While Ednacot’s claim does contain one wrinkle that distinguishes it from Berera’s, this distinction makes little difference. Berera concerned FICA taxes, which are split between the employer and the employee. Ednacot also claims that Mesa stole money to cover Mesa’s federal unemployment insurance taxes under FUTA— taxes wholly borne by the employer.
The employer FICA taxes and FUTA taxes, however, warrant the same analysis. Both claims fit within the terms of 26 U.S.C. § 7422, as interpreted by Berera III. This provision states:
(a) No suit prior to filing claim for refund. — No suit or proceeding shall be maintained in any court for the recovery of any internal revenue tax alleged to have been erroneously or illegally assessed or collected, or of any penalty claimed to have been collected without authority, or of any sum alleged to have been excessive or in any manner wrongfully collected, until a claim for refund or credit has been duly filed with the Secretary, according to the provisions of law in that regard, and the regulations of the Secretary established in pursuance thereof.
Here, like the employer FICA taxes at issue in Berera, the FUTA taxes would be “any sum alleged to have been ... wrongfully collected.” It matters not, under Berera III, that the employee herself is not liable for FUTA taxes. Ednacot must begin her quest with the IRS.
Ednacot claims that because the taxes were employer (not employee) taxes and because she does not know whether Mesa actually paid the taxes to the IRS, she has no remedy from the IRS. But we rejected this argument in Berera, 779 F.3d at 363. The IRS could refund to Ednacot any wrongfully withheld employer FICA or FUTA taxes and then pursue ’Mesa to recover the money. See id. Ednacot is therefore not without a remedy. Section 7422 was designed to funnel claims like Ednacot’s through the administrative ma*640chinery of the IRS rather than piecemeal through individual state and federal lawsuits. See Mejia v. Verizon Mgmt. Pension Plan, No. 11-C-3949, 2012 WL 1565336, at *8 (N.D.Ill. May 2, 2012).
As we did in Berera III, 779 F.3d at 360 n. 10, we modify the judgment against Ednacot from a dismissal with prejudice to a dismissal without prejudice.
AFFIRMED.

. FICA is the Federal Insurance Contribution Act, see 26 U.S.C. §§ 3101-3128. FUTA is the Federal Unemployment Tax Act, see 26 U.S.C. §§ 3301-3311.

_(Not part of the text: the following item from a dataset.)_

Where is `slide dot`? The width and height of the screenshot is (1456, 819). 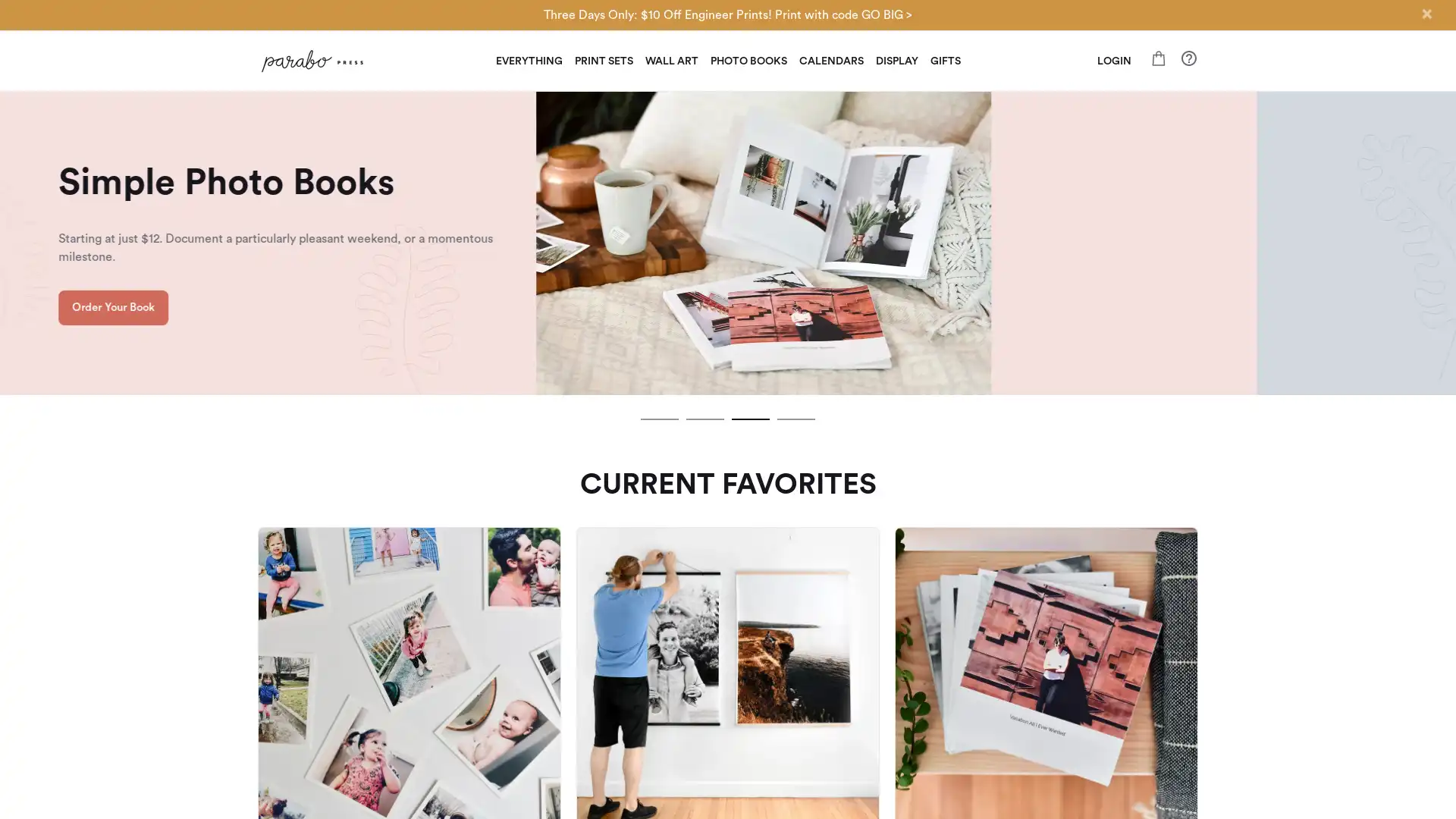 slide dot is located at coordinates (704, 419).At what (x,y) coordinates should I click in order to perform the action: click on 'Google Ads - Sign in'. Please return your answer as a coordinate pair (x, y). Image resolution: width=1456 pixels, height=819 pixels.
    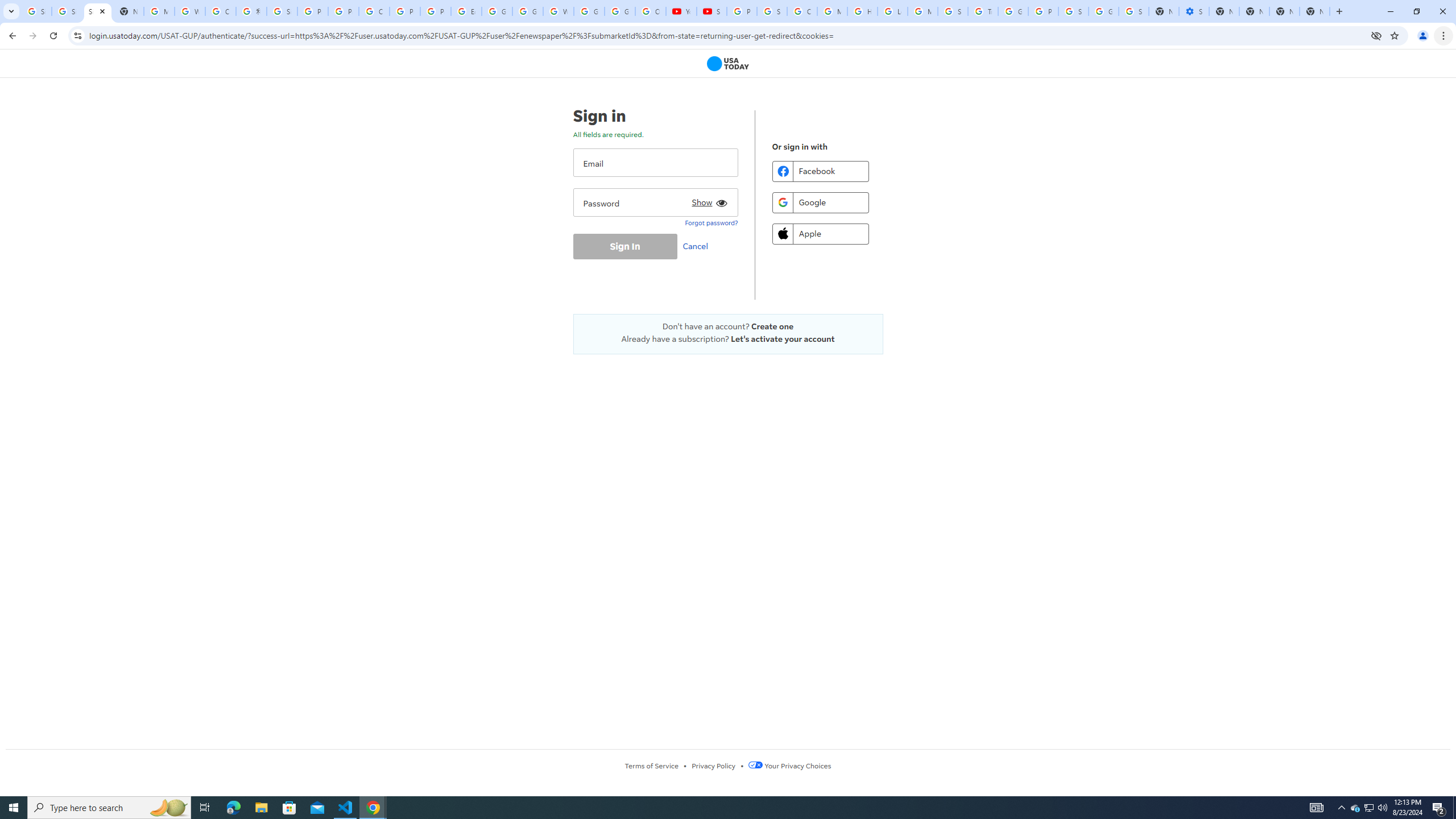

. Ednacot characterized her action as one for breach of contract, conversion, fraud, fraud in the inducement, and a violation of Ky.Rev. Stat. § 337.385 (establishing employer liability for unpaid wages).

. On April 10, 2014, around the same time Ednacot moved to remand her action to the state court, the Berera/Ednacot attorneys filed a third lawsuit against Mesa, Wagner v. Team Holdings, Inc., No. 5:14-cv-176-JMH, 2014 WL 3586265 (E.D.Ky. July 21, 2014), naming Team Holdings, a company of which Mesa is a subsidiary. This case was also removed to federal court. However, Wagner’s complaint was substantively different from Berera’s and Ednacot’s, and the court found no federal cause of action. See id. at *3 ("[T]he filings before this Court make clear that Plaintiff is only attempting to recover damages after a contract addendum Defendant presented to Plaintiff and other former Mesa employees on March 24, 2014.... Essentially, all of Plaintiffs claims seek to recover for a breach of contract.”).